Provided entries:
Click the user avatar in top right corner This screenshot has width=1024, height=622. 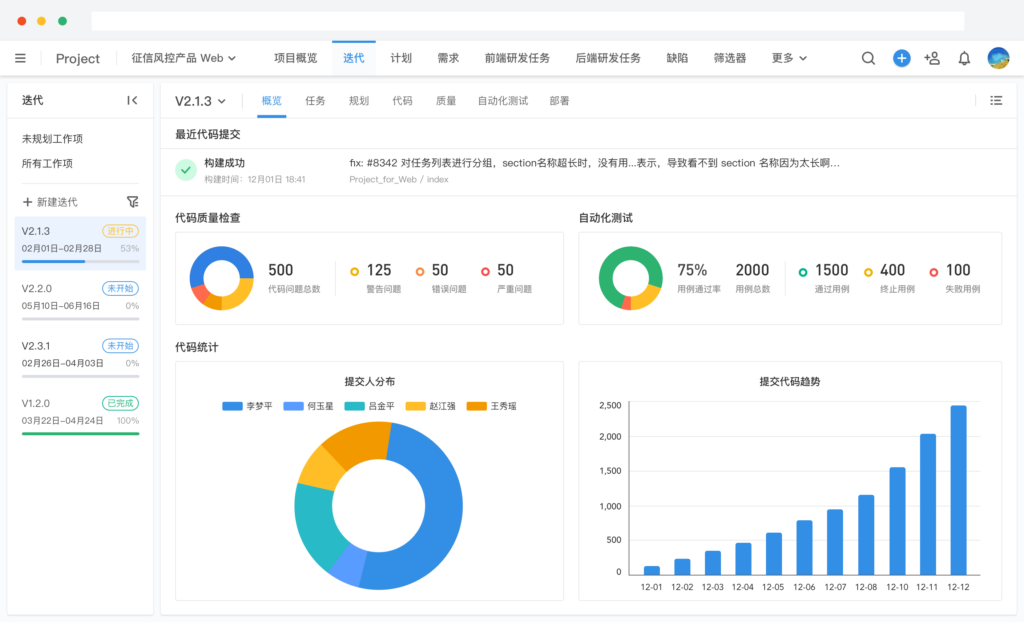pyautogui.click(x=996, y=58)
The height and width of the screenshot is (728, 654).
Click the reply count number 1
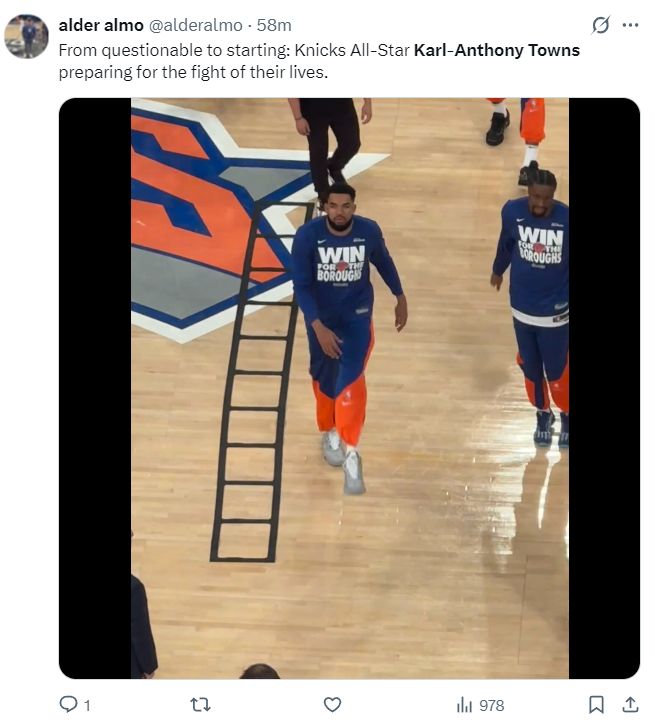click(87, 706)
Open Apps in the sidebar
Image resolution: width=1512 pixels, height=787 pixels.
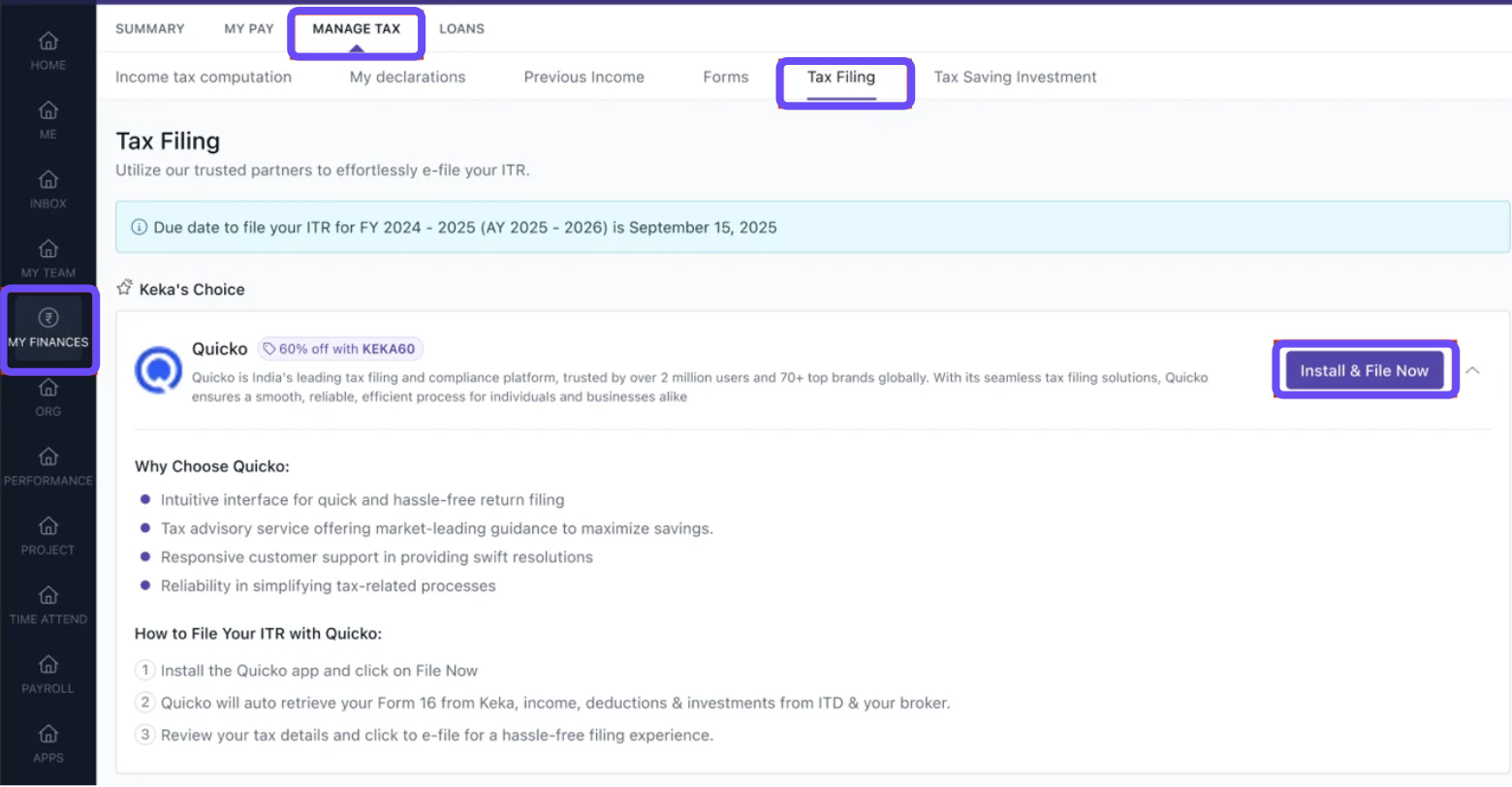[x=47, y=735]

What you should do:
Can you arrange the records from the line holding "Open Apps in the sidebar" through the end of the records, inclusive, as a two-column CSV with the columns text and answer? Use one row per record, put each value in its own quoted field with line breaks turned into spaces, and leave out the pictures.

Response to the exercise:
text,answer
"Open Apps in the sidebar Image resolution: width=1512 pixels, height=787 pixels.","[x=47, y=735]"